Action item >> Could you print every line from the first one of the records below through the line containing "OK (266, 2557)", with both included and nothing else?

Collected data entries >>
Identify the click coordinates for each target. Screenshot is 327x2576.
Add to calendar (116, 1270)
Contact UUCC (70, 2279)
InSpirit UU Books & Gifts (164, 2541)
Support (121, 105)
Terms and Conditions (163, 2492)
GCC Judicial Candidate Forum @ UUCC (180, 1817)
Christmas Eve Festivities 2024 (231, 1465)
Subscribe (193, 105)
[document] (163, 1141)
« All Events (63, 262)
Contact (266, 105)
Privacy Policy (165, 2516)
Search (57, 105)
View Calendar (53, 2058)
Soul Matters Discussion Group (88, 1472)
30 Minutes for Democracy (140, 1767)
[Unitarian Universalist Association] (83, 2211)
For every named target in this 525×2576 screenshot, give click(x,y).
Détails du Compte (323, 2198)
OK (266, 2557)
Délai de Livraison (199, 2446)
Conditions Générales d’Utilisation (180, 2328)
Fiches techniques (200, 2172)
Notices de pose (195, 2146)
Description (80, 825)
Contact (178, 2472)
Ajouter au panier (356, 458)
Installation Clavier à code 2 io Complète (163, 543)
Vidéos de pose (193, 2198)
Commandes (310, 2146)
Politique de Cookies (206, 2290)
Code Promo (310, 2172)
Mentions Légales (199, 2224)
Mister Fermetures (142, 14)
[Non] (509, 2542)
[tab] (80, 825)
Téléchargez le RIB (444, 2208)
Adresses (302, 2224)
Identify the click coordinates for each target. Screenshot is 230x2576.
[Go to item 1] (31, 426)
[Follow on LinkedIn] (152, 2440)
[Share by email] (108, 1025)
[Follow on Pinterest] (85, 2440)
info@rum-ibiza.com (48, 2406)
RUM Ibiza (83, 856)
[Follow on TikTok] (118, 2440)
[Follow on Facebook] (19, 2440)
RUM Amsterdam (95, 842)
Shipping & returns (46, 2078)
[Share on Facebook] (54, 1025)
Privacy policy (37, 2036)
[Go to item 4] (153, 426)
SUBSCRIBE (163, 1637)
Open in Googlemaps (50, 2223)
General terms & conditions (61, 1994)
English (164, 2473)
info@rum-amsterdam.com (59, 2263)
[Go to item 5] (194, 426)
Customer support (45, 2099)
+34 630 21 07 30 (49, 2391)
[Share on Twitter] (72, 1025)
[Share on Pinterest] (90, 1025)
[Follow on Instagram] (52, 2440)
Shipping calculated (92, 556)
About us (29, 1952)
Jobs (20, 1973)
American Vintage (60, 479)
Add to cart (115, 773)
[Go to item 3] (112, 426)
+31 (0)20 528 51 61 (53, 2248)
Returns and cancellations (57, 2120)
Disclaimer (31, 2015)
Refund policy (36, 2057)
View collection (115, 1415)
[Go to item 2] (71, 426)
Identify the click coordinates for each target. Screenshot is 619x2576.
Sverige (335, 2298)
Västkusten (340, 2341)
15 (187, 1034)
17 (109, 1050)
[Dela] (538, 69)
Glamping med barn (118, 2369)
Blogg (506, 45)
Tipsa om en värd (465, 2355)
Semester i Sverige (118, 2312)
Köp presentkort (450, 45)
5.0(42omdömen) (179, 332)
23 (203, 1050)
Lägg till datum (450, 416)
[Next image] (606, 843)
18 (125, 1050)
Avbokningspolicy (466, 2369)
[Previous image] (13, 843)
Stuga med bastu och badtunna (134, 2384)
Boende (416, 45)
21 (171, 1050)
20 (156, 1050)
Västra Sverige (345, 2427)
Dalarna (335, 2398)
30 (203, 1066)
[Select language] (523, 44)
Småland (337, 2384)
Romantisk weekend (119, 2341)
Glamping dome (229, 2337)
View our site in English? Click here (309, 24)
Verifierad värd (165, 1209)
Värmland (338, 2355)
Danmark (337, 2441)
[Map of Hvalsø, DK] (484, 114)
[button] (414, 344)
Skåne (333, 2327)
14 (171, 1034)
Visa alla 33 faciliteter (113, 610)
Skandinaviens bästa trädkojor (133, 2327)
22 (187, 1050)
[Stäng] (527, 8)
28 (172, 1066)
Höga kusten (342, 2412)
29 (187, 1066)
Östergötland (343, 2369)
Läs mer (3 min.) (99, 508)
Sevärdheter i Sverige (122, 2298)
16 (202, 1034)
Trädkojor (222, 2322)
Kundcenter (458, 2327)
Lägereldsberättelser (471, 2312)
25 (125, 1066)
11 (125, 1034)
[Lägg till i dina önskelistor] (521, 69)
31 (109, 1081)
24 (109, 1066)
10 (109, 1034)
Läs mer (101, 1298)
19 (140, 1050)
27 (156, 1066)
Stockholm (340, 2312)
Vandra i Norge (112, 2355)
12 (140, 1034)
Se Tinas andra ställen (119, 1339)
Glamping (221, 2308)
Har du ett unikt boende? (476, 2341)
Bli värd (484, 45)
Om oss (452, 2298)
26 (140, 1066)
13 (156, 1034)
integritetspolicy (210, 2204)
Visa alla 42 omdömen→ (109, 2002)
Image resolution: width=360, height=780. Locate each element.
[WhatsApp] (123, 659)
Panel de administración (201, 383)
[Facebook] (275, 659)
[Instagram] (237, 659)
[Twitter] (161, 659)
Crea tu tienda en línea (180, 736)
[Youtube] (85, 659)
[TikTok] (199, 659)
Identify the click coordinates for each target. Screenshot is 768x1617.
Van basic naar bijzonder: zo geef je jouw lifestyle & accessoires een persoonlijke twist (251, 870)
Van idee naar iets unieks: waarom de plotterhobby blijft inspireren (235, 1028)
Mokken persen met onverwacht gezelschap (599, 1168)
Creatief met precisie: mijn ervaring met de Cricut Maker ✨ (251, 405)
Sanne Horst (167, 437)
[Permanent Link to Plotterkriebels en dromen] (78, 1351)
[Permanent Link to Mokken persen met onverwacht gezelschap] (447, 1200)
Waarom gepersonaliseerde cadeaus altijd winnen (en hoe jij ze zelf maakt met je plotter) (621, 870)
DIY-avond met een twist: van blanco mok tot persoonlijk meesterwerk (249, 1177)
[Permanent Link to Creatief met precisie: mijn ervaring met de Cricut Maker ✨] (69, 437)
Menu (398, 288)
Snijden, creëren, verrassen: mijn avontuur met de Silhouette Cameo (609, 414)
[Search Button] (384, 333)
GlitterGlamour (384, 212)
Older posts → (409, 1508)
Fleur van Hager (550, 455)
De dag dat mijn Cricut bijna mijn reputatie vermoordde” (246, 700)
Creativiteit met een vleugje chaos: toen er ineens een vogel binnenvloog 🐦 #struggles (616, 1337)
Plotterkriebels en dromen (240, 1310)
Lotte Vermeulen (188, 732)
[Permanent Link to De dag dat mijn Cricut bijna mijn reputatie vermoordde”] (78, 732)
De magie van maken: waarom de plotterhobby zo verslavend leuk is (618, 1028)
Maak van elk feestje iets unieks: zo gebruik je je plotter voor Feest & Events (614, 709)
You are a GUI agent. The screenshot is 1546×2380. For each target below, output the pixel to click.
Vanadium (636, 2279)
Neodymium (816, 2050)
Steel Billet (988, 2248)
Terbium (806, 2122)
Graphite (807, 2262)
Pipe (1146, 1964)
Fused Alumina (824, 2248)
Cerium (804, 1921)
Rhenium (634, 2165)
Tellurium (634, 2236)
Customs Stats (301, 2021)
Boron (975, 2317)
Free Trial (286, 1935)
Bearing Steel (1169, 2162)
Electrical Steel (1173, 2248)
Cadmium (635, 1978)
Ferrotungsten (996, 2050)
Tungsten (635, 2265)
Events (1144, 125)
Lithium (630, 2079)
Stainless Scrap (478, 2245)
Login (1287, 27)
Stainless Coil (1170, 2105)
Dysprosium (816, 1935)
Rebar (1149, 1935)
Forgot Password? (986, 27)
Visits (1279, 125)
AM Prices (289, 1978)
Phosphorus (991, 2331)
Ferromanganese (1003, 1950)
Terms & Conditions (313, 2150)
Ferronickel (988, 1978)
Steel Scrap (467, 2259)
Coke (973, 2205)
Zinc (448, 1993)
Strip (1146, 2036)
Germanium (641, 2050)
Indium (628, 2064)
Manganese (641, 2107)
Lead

Solution to this task >>
Identify the click coordinates for each target. Screenshot is 327x2576.
Add to calendar (116, 1270)
Contact UUCC (70, 2279)
InSpirit UU Books & Gifts (164, 2541)
Support (121, 105)
Terms and Conditions (163, 2492)
GCC Judicial Candidate Forum @ UUCC (180, 1817)
Christmas Eve Festivities 2024 (231, 1465)
Subscribe (193, 105)
[document] (163, 1141)
« All Events (63, 262)
Contact (266, 105)
Privacy Policy (165, 2516)
Search (57, 105)
View Calendar (53, 2058)
Soul Matters Discussion Group (88, 1472)
30 Minutes for Democracy (140, 1767)
[Unitarian Universalist Association] (83, 2211)
For every named target in this 525×2576 screenshot, give click(x,y).
Détails du Compte (323, 2198)
OK (266, 2557)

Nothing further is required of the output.